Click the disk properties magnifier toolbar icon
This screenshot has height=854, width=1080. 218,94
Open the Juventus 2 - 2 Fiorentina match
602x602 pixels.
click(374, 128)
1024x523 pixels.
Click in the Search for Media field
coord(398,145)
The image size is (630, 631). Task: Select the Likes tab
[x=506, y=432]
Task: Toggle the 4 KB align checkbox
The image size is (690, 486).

★ ★ ★

# HOW TO COMPLETE THIS TASK:
Extract exactly the lines between the line containing "The image size is (630, 631)." and the end of the data, including both.

# OUTPUT OF THE TASK:
The image size is (630, 631). Task: Select the Likes tab
[x=506, y=432]
Task: Toggle the 4 KB align checkbox
The image size is (690, 486).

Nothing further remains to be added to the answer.